Count the lines in the records below that contain the string "computer". Reply with the number alone.

= DATASET ENTRIES =
· · · · ·

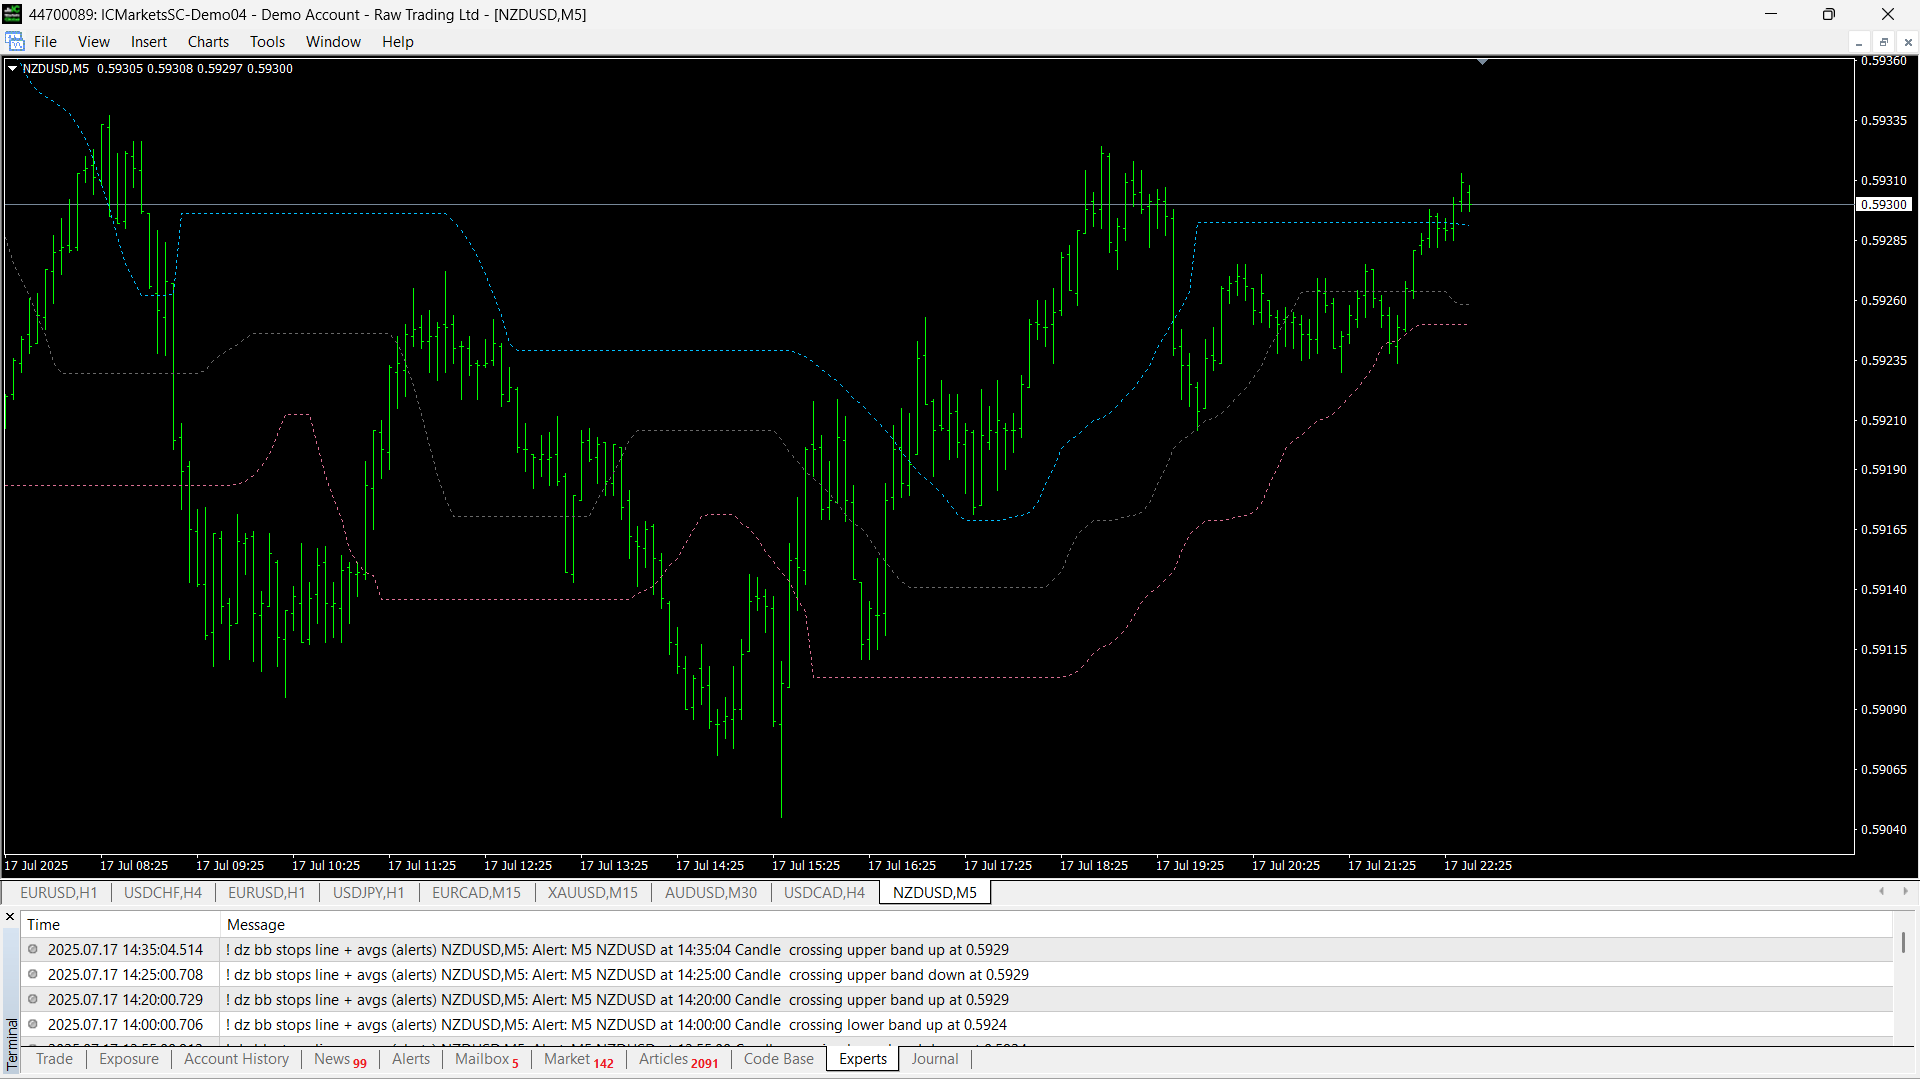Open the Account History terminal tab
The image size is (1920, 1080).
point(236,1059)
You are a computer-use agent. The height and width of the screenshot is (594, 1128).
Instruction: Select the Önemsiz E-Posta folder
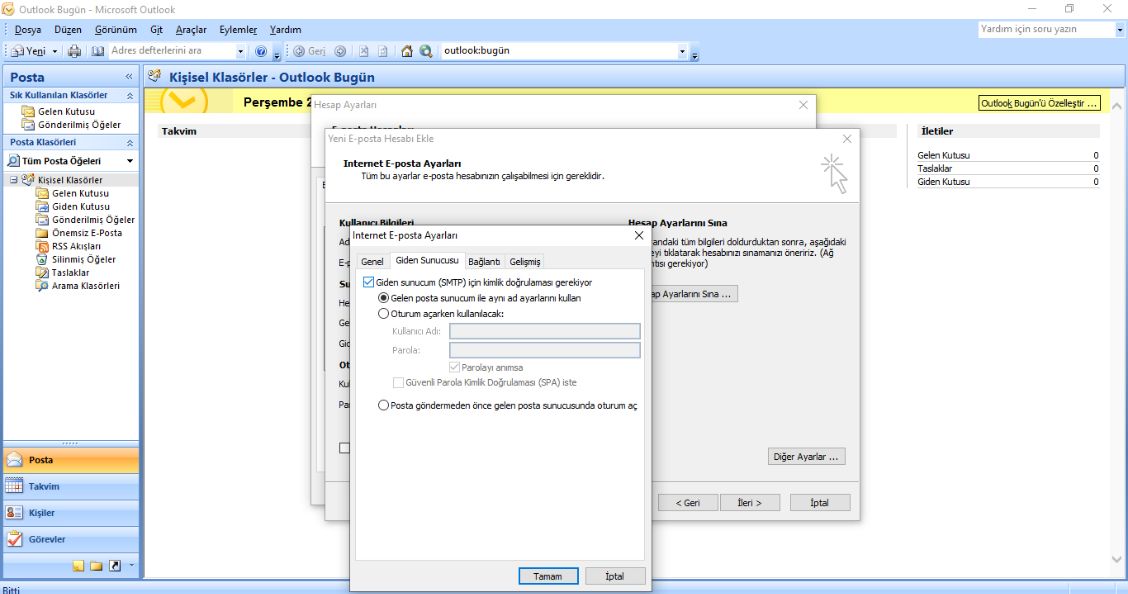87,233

· · · · ·

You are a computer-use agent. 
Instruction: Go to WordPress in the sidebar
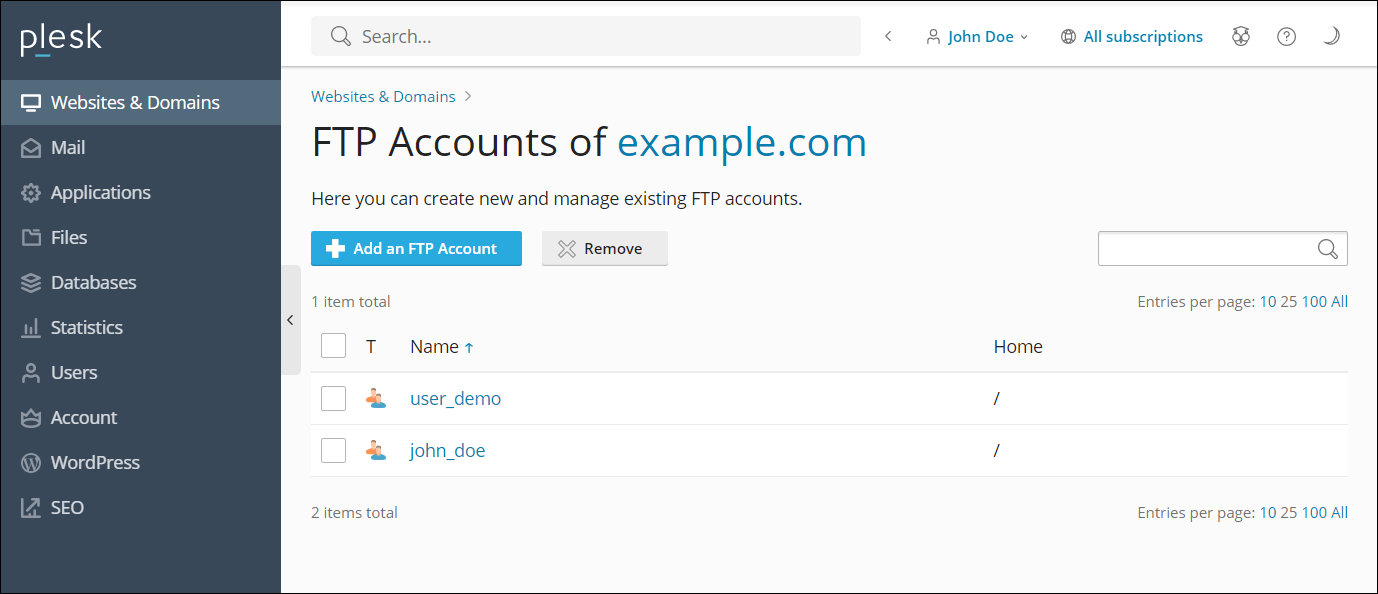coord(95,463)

· · · · ·

= THE SOLUTION =
2